Nachdem der Krieg gegen das Bargeld offensichtlich etwas abgeflaut ist, weil er einfach nicht zu gewinnen ist, tritt zur Zeit offensichtlich der Kampf um die unbaren Bezahlmethoden in eine neue Phase. Schwergewichte der Internet Branche kommen aus Ihren Löchern und stellen ihre Visionen von der Zukunft vor. Man kann hier auch erahnen, wie die Unternehmen die Intelligenz ihrer Kunden einschätzen und da klaffen Welten. Apple stellt das Bezahlsystem Apple Pay vor, das sich in vielen Punkten positiv von anderen Lösungen abhebt: Sicherer, weil man sich bei jedem NFC Bezahlvorgang identifizieren muss, flexibel, da man von Anfang an mit den führenden Kartenherstellern und auch großen Handels und Imbissketten zusammenarbeitet. Das hat echtes Potential.PayPal hingegen besitzt die Dreistigkeit, Bitcoins als mögliches Zahlungsmedium hoffähig zu machen. Mit 230 Millionen Kunden weltweit besitzt man eine enorme Marktdurchdringung, man hält diese aber offensichtlich für blöd genug, auch mal Bitcoins zu probieren. Sonst bräuchte man es ja nicht anzubieten.

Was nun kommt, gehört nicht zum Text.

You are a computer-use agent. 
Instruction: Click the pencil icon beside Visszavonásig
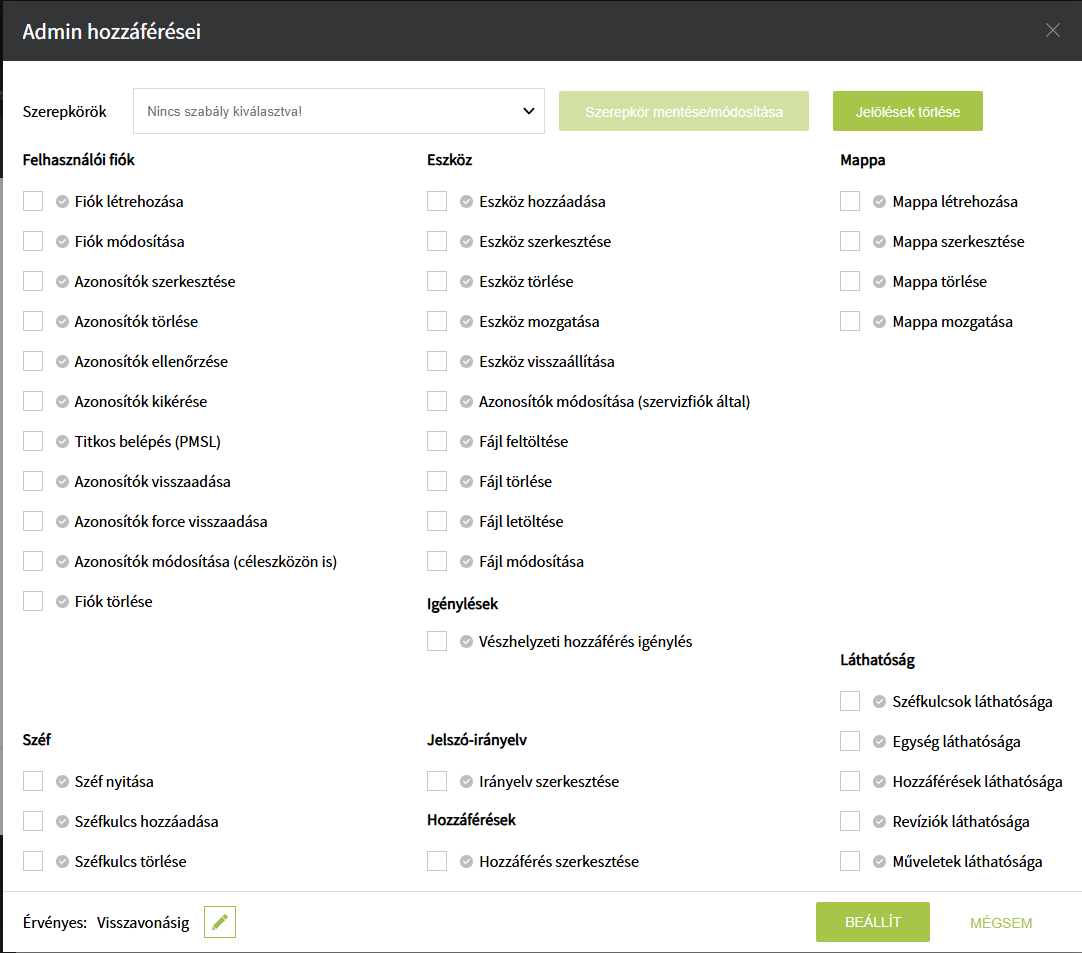(x=220, y=922)
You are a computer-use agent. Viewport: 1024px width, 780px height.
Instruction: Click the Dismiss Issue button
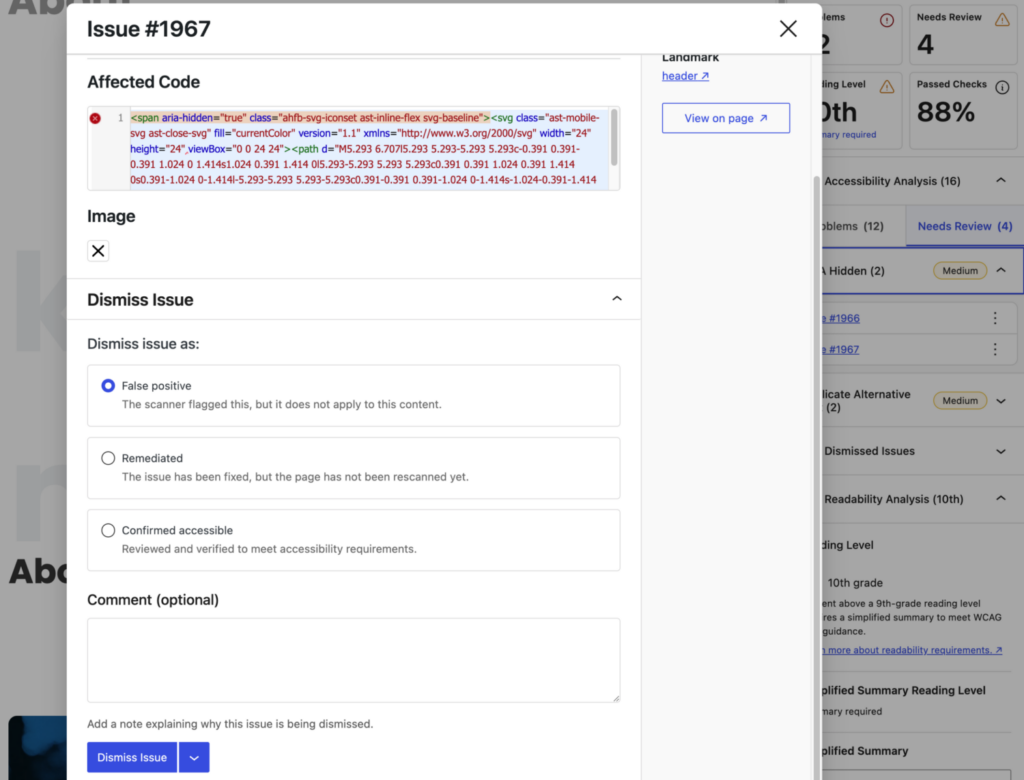131,757
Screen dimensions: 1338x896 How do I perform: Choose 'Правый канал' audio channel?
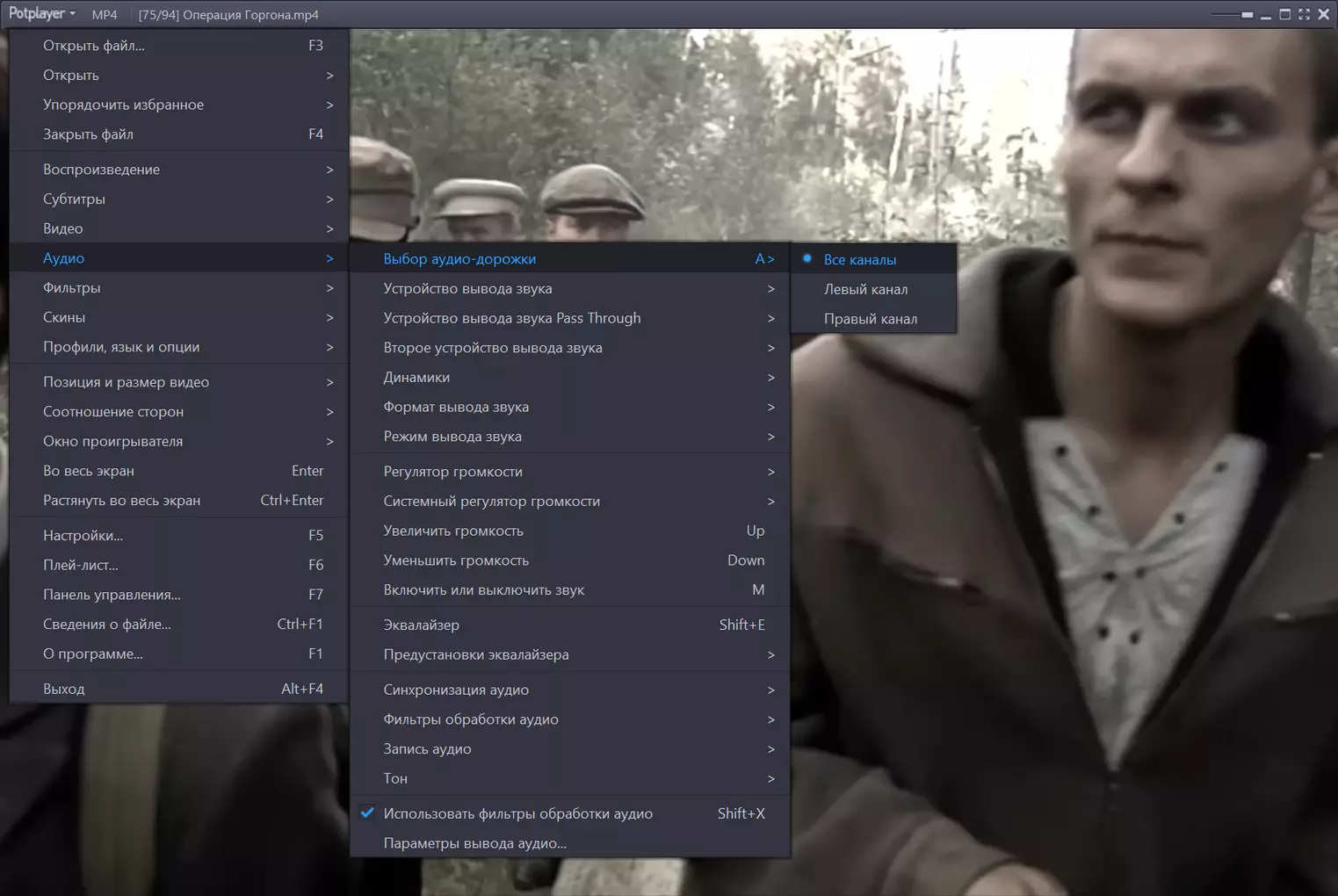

Der Kampf wird innerhalb der Non-Cash Transaktionen geführt, denn kaum ein Bargeld affiner Kunde wird schnell mal auf das iPhone wechseln. Und da höre ich schon die Bedenkenträger: das läuft ja nur auf Apple Geräten und kann sich daher nicht durchsetzen. Wir bitte? Apple’s Strategie ist doch klar, wer ein sicheres Bezahlsystem möchte, der soll sich bitte schön ein überteuertes Produkt aus unserem exklusiven Shop kaufen. (und vom Jailbreak die Finger weg lassen) Wer seine Kartendaten einem Viren- und Trojaner gefährdeten Android Telefon hinterlegen will, kann das  gerne auch tun, aber dann kann sie oder er auch gleich bei PayPal in die Bitcoin Welt einsteigen.

Wer allerdings keine 800 EUR in eine elektronische Geldbörse mit dem besonderen Logo investieren möchte, nimmt eine aus Leder, die in den exklusivsten Versionen selten dreistellig kostet und zahlt bar.